Lord Nicholls of Birkenhead, who presided, said that if N’s were a special case, there was no doubt that “in one way or another, the pressing humanitarian considerations of her case would prevail. But in principle the law should seek to treat like cases alike.” N’s case was “far from unique”, since “the prevalence of AIDS worldwide, particularly in southern Africa, was a present-day human tragedy on an immense scale.” The common feature in all such cases was that the would-be immigrant faced a significantly shortened expectation of life if deported.

But Article 3 could not be interpreted as requiring states that were signatories to the Convention to admit and treat AIDS sufferers from all over the world for the rest of their lives, the House of Lords ruled.

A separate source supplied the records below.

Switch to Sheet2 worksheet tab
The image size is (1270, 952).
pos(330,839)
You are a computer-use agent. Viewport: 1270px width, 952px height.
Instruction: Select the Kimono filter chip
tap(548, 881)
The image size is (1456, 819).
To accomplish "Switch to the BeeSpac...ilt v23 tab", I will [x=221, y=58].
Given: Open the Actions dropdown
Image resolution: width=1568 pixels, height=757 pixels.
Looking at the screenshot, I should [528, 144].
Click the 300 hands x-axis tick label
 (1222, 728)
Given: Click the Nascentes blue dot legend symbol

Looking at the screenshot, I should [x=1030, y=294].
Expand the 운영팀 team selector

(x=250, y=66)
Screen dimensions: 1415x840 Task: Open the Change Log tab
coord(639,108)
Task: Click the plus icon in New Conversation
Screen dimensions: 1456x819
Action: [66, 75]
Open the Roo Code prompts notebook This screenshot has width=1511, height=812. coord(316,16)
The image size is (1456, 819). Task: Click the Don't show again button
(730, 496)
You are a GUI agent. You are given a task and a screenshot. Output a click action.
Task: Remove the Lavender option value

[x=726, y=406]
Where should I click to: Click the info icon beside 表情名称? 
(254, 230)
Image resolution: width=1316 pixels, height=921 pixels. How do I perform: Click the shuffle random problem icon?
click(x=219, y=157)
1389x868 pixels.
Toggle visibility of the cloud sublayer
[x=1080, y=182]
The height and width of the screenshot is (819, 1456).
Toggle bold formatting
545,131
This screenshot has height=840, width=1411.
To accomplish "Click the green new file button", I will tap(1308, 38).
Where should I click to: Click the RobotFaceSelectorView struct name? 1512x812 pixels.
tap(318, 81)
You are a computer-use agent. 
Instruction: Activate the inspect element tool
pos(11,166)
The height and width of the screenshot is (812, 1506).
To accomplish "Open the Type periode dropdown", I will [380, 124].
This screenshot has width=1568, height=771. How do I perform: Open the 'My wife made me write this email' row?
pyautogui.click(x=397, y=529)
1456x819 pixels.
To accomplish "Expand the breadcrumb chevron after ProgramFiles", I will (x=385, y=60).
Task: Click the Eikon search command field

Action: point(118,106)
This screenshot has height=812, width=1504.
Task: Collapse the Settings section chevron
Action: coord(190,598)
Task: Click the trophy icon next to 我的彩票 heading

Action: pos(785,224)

Nor, by the like token, could Article 3 be interpreted as requiring states to give an extended right to remain to would-be immigrants who had received treatment while their applications were being considered.

If their applications were refused, the improvement in their medical condition brought about by that interim medical treatment, and the prospect of serious or fatal relapse on expulsion, could not make the expulsion inhuman treatment for the purposes of Article 3.

“No one could fail to be moved by [N’s] situation,” Lord Nicholls said, but those acting on N’s behalf were seeking to press the obligations arising from the Convention too far. The problem derived from the disparity of medical facilities in different countries of the world. Despite that disparity, Lord Nicholls said, an AIDS sufferer’s need for medical treatment did not, as a matter of Convention right, entitle him to enter a state and remain there in order to obtain the treatment that he so desperately needed.

Lord Brown of Eaton-under-Heywood said he “would prefer not to have to make this decision”, but said he felt “driven to answer no” to the question whether N’s was a very exceptional case.

All five Law Lords expressed sympathy for N, but agreed that Article 3 did not give her a legal right to remain in the UK for the purpose of obtaining medical treatment.

This decision was regarded as a test case that affects several other would-be immigrants who are in the same situation as N, and the Terrence Higgins Trust intervened in her case by putting written submissions before the Law Lords.

The ruling does not mean that N’s deportation will inevitably follow. The Home Secretary still has a wide discretion about whether or not to deport her.